## WHAT THIS TASK INVOLVES
Can you print every one of the records below, line for line and unchanged?

--- RECORDS ---

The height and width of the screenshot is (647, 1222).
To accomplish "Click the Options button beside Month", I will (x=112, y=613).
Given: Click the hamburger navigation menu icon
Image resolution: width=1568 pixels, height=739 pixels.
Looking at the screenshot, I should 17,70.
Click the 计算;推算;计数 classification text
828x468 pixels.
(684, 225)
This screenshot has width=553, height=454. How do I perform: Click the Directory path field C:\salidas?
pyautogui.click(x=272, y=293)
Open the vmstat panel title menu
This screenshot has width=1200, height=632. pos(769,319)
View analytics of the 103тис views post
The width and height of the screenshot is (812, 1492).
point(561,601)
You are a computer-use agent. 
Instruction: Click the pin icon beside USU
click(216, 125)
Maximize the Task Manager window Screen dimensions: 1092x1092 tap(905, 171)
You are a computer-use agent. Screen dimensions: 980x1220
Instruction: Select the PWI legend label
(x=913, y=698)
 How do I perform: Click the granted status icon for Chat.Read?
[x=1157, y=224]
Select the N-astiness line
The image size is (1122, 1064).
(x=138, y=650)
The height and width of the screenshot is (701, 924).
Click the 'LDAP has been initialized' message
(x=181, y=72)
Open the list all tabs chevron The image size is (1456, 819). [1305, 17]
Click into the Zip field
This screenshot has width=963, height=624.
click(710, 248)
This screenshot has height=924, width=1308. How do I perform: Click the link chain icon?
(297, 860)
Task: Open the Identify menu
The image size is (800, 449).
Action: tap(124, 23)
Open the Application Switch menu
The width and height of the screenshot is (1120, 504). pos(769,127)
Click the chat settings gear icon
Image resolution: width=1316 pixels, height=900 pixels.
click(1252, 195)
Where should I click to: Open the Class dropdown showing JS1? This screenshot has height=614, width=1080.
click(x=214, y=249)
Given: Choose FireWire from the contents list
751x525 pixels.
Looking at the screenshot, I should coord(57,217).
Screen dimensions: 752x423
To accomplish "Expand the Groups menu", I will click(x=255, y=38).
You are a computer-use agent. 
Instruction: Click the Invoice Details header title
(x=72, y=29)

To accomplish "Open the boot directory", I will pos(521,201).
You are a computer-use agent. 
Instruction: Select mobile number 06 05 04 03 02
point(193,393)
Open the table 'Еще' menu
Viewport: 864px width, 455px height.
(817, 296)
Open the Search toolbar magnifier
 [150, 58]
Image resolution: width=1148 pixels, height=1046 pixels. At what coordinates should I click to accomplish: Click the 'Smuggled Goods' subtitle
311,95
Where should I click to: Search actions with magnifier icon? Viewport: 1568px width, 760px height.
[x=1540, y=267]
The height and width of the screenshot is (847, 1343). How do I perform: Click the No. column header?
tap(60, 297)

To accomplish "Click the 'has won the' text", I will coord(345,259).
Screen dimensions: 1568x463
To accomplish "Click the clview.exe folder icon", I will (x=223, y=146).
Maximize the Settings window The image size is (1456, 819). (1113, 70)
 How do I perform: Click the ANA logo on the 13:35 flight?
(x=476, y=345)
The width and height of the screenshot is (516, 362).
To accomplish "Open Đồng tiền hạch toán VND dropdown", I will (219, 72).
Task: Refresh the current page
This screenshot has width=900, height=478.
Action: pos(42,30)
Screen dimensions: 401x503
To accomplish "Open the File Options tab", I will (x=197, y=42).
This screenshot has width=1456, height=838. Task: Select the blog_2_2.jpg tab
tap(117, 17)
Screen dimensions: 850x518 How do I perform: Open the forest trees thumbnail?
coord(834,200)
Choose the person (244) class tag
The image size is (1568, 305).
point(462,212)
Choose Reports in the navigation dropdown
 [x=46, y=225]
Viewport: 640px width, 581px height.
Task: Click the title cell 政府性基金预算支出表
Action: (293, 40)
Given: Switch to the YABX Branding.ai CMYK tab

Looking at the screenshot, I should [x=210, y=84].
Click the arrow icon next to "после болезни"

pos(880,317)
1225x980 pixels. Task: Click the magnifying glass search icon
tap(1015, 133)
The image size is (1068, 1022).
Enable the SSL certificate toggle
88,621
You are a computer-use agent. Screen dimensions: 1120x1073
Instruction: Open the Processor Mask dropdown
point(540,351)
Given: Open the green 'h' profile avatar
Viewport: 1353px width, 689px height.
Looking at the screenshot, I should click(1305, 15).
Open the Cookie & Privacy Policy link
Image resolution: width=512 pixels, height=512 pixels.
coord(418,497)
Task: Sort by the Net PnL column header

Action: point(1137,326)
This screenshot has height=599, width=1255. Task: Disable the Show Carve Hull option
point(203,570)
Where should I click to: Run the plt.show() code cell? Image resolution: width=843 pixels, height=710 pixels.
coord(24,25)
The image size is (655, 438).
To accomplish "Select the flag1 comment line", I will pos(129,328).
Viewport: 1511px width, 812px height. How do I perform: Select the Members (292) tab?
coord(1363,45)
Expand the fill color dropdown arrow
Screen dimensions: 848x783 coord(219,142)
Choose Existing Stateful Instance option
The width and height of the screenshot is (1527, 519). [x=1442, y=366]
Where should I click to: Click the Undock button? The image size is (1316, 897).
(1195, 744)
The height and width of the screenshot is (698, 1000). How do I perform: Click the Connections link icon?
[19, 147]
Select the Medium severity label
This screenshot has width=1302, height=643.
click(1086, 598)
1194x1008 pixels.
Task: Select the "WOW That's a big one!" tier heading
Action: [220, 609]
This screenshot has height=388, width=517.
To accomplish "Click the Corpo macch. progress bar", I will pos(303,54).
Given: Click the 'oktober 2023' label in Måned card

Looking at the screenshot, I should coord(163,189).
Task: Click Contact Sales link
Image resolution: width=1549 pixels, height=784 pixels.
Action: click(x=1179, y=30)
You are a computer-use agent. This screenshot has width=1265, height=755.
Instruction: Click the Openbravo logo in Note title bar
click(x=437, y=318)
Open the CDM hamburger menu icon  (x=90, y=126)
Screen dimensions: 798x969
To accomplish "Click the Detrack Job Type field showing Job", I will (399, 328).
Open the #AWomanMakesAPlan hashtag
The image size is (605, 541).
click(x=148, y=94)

---

## RESPONSE
The height and width of the screenshot is (647, 1222).
To accomplish "Click the Options button beside Month", I will (x=112, y=613).
Given: Click the hamburger navigation menu icon
Image resolution: width=1568 pixels, height=739 pixels.
Looking at the screenshot, I should 17,70.
Click the 计算;推算;计数 classification text
828x468 pixels.
(684, 225)
This screenshot has width=553, height=454. How do I perform: Click the Directory path field C:\salidas?
pyautogui.click(x=272, y=293)
Open the vmstat panel title menu
This screenshot has width=1200, height=632. pos(769,319)
View analytics of the 103тис views post
The width and height of the screenshot is (812, 1492).
point(561,601)
You are a computer-use agent. 
Instruction: Click the pin icon beside USU
click(216, 125)
Maximize the Task Manager window Screen dimensions: 1092x1092 tap(905, 171)
You are a computer-use agent. Screen dimensions: 980x1220
Instruction: Select the PWI legend label
(x=913, y=698)
 How do I perform: Click the granted status icon for Chat.Read?
[x=1157, y=224]
Select the N-astiness line
The image size is (1122, 1064).
(x=138, y=650)
The height and width of the screenshot is (701, 924).
Click the 'LDAP has been initialized' message
(x=181, y=72)
Open the list all tabs chevron The image size is (1456, 819). [1305, 17]
Click into the Zip field
This screenshot has width=963, height=624.
click(710, 248)
This screenshot has height=924, width=1308. How do I perform: Click the link chain icon?
(297, 860)
Task: Open the Identify menu
The image size is (800, 449).
Action: tap(124, 23)
Open the Application Switch menu
The width and height of the screenshot is (1120, 504). pos(769,127)
Click the chat settings gear icon
Image resolution: width=1316 pixels, height=900 pixels.
click(1252, 195)
Where should I click to: Open the Class dropdown showing JS1? This screenshot has height=614, width=1080.
click(x=214, y=249)
Given: Choose FireWire from the contents list
751x525 pixels.
Looking at the screenshot, I should coord(57,217).
Screen dimensions: 752x423
To accomplish "Expand the Groups menu", I will click(x=255, y=38).
You are a computer-use agent. 
Instruction: Click the Invoice Details header title
(x=72, y=29)

To accomplish "Open the boot directory", I will pos(521,201).
You are a computer-use agent. 
Instruction: Select mobile number 06 05 04 03 02
point(193,393)
Open the table 'Еще' menu
Viewport: 864px width, 455px height.
(817, 296)
Open the Search toolbar magnifier
 [150, 58]
Image resolution: width=1148 pixels, height=1046 pixels. At what coordinates should I click to accomplish: Click the 'Smuggled Goods' subtitle
311,95
Where should I click to: Search actions with magnifier icon? Viewport: 1568px width, 760px height.
[x=1540, y=267]
The height and width of the screenshot is (847, 1343). How do I perform: Click the No. column header?
tap(60, 297)

To accomplish "Click the 'has won the' text", I will coord(345,259).
Screen dimensions: 1568x463
To accomplish "Click the clview.exe folder icon", I will (x=223, y=146).
Maximize the Settings window The image size is (1456, 819). (1113, 70)
 How do I perform: Click the ANA logo on the 13:35 flight?
(x=476, y=345)
The width and height of the screenshot is (516, 362).
To accomplish "Open Đồng tiền hạch toán VND dropdown", I will (219, 72).
Task: Refresh the current page
This screenshot has width=900, height=478.
Action: pos(42,30)
Screen dimensions: 401x503
To accomplish "Open the File Options tab", I will (x=197, y=42).
This screenshot has width=1456, height=838. Task: Select the blog_2_2.jpg tab
tap(117, 17)
Screen dimensions: 850x518 How do I perform: Open the forest trees thumbnail?
coord(834,200)
Choose the person (244) class tag
The image size is (1568, 305).
point(462,212)
Choose Reports in the navigation dropdown
 [x=46, y=225]
Viewport: 640px width, 581px height.
Task: Click the title cell 政府性基金预算支出表
Action: (293, 40)
Given: Switch to the YABX Branding.ai CMYK tab

Looking at the screenshot, I should [x=210, y=84].
Click the arrow icon next to "после болезни"

pos(880,317)
1225x980 pixels. Task: Click the magnifying glass search icon
tap(1015, 133)
The image size is (1068, 1022).
Enable the SSL certificate toggle
88,621
You are a computer-use agent. Screen dimensions: 1120x1073
Instruction: Open the Processor Mask dropdown
point(540,351)
Given: Open the green 'h' profile avatar
Viewport: 1353px width, 689px height.
Looking at the screenshot, I should click(1305, 15).
Open the Cookie & Privacy Policy link
Image resolution: width=512 pixels, height=512 pixels.
coord(418,497)
Task: Sort by the Net PnL column header

Action: point(1137,326)
This screenshot has height=599, width=1255. Task: Disable the Show Carve Hull option
point(203,570)
Where should I click to: Run the plt.show() code cell? Image resolution: width=843 pixels, height=710 pixels.
coord(24,25)
The image size is (655, 438).
To accomplish "Select the flag1 comment line", I will pos(129,328).
Viewport: 1511px width, 812px height. How do I perform: Select the Members (292) tab?
coord(1363,45)
Expand the fill color dropdown arrow
Screen dimensions: 848x783 coord(219,142)
Choose Existing Stateful Instance option
The width and height of the screenshot is (1527, 519). [x=1442, y=366]
Where should I click to: Click the Undock button? The image size is (1316, 897).
(1195, 744)
The height and width of the screenshot is (698, 1000). How do I perform: Click the Connections link icon?
[19, 147]
Select the Medium severity label
This screenshot has width=1302, height=643.
click(1086, 598)
1194x1008 pixels.
Task: Select the "WOW That's a big one!" tier heading
Action: [220, 609]
This screenshot has height=388, width=517.
To accomplish "Click the Corpo macch. progress bar", I will pos(303,54).
Given: Click the 'oktober 2023' label in Måned card

Looking at the screenshot, I should coord(163,189).
Task: Click Contact Sales link
Image resolution: width=1549 pixels, height=784 pixels.
Action: click(x=1179, y=30)
You are a computer-use agent. This screenshot has width=1265, height=755.
Instruction: Click the Openbravo logo in Note title bar
click(x=437, y=318)
Open the CDM hamburger menu icon  (x=90, y=126)
Screen dimensions: 798x969
To accomplish "Click the Detrack Job Type field showing Job", I will (399, 328).
Open the #AWomanMakesAPlan hashtag
The image size is (605, 541).
click(x=148, y=94)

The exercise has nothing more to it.